Try it
Treat the line containing "The image size is (691, 409)." as the first line and the final line of the material below as the last; reproduce that range exactly.

Data extracts Block Start

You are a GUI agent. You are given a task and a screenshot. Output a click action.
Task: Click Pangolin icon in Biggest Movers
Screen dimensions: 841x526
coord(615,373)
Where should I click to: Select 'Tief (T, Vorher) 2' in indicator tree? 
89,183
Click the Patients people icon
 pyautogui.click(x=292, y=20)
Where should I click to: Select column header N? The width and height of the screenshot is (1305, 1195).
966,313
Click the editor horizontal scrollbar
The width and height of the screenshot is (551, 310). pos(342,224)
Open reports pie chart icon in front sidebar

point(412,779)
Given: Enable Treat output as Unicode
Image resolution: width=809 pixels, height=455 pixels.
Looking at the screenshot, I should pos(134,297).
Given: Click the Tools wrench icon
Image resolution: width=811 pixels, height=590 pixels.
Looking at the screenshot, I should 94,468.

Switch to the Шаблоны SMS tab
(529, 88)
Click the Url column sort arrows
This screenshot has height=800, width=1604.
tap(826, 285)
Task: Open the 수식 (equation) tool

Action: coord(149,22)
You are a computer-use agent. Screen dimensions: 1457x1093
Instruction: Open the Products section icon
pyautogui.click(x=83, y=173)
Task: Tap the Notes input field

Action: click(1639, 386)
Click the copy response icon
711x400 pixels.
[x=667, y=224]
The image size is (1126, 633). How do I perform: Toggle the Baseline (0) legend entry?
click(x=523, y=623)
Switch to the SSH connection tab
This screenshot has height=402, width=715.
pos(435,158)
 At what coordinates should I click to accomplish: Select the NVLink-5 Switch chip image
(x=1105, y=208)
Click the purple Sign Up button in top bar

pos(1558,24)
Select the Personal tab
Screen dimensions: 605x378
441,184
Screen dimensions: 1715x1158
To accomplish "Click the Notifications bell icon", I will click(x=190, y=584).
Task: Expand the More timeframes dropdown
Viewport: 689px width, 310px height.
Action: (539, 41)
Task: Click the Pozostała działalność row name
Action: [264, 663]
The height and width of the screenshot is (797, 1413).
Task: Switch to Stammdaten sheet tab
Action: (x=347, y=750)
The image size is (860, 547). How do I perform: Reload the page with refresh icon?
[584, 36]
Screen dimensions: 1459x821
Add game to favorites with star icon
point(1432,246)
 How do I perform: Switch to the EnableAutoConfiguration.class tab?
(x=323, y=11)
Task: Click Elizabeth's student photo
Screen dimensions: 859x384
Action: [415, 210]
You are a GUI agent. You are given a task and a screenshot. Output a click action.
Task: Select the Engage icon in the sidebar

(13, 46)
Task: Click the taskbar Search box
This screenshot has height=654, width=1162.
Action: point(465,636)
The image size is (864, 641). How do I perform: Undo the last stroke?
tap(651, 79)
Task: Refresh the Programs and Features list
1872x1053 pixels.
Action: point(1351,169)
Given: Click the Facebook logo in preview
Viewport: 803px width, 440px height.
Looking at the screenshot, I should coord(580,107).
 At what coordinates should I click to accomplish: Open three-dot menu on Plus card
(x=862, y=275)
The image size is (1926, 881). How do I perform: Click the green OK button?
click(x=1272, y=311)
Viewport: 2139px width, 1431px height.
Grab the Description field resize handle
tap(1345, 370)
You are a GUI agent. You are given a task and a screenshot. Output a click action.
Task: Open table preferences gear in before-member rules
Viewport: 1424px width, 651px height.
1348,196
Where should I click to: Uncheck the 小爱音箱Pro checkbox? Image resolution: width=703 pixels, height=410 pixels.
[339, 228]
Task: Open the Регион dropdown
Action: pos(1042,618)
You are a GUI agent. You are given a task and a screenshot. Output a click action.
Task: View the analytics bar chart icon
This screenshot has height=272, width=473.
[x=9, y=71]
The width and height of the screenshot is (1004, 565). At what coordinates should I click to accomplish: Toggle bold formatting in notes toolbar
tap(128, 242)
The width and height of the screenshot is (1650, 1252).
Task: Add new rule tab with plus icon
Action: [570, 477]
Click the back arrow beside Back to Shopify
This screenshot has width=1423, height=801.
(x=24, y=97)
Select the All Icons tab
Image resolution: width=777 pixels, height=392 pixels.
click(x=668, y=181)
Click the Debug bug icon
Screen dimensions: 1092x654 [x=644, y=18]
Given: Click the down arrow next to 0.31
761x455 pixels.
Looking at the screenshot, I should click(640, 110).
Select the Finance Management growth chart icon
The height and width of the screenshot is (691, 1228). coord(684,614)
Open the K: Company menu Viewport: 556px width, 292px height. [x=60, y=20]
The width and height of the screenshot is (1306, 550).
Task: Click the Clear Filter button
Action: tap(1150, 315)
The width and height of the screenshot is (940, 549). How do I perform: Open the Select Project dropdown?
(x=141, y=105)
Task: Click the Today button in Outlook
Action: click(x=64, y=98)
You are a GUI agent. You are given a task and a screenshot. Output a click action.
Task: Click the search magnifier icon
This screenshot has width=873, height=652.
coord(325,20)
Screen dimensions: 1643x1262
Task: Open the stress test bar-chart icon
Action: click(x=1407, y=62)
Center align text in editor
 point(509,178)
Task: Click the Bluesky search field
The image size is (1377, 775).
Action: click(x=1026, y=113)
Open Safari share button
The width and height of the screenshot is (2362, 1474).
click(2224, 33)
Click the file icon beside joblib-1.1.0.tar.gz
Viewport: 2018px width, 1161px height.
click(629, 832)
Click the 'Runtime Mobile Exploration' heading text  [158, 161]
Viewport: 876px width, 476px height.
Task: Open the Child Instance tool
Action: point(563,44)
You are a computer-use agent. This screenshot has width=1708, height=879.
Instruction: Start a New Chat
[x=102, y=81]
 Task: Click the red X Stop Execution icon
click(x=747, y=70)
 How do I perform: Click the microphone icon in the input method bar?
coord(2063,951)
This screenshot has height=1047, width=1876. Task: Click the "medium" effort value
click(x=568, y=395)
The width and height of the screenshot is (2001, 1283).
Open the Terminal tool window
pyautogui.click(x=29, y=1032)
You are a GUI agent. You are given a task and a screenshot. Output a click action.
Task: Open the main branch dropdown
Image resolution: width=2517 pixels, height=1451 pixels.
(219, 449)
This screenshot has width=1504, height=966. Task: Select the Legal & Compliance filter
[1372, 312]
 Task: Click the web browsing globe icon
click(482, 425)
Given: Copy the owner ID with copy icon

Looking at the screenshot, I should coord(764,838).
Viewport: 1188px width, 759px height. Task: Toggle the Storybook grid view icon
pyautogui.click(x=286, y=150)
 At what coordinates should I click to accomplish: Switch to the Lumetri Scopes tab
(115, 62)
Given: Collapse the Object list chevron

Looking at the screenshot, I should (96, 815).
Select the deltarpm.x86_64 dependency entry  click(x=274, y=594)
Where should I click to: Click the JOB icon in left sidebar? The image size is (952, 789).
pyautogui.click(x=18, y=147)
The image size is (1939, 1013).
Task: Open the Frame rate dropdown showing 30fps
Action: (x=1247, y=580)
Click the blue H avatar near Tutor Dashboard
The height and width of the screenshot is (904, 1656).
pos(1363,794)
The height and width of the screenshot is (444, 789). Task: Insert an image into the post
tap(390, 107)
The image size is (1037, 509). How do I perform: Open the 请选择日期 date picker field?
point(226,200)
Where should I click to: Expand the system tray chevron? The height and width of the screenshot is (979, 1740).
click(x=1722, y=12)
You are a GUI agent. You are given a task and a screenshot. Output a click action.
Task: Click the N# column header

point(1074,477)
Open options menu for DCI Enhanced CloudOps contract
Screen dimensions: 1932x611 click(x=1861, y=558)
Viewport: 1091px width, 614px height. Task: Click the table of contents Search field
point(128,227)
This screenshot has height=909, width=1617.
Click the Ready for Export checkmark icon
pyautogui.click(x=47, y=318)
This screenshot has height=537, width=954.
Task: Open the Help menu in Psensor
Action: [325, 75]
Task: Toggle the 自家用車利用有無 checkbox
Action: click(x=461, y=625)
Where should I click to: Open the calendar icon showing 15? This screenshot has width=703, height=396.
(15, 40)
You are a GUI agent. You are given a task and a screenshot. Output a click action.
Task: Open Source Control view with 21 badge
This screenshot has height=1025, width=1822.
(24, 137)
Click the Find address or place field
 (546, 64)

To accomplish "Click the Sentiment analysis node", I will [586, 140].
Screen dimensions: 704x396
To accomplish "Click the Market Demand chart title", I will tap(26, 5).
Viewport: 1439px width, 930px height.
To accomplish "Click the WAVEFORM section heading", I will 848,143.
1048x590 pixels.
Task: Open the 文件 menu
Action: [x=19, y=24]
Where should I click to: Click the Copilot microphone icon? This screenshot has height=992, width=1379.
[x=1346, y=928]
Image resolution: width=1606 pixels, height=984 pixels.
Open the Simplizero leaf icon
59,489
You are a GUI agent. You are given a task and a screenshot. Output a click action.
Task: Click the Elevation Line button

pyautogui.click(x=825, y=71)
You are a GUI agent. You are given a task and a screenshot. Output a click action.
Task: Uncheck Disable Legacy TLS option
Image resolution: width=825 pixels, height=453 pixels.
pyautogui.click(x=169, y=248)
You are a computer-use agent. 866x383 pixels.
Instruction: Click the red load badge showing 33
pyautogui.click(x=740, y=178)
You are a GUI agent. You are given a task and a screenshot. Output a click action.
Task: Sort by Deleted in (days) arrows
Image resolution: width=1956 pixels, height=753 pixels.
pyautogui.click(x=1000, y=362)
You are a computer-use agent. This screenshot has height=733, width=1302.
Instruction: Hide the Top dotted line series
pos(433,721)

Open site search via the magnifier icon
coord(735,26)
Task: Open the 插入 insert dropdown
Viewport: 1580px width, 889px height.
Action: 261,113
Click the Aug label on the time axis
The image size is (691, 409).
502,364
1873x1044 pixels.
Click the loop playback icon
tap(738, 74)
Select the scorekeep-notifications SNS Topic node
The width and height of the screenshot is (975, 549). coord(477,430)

Data extracts Block End

Task response
The image size is (691, 409).
502,364
1873x1044 pixels.
Click the loop playback icon
tap(738, 74)
Select the scorekeep-notifications SNS Topic node
The width and height of the screenshot is (975, 549). coord(477,430)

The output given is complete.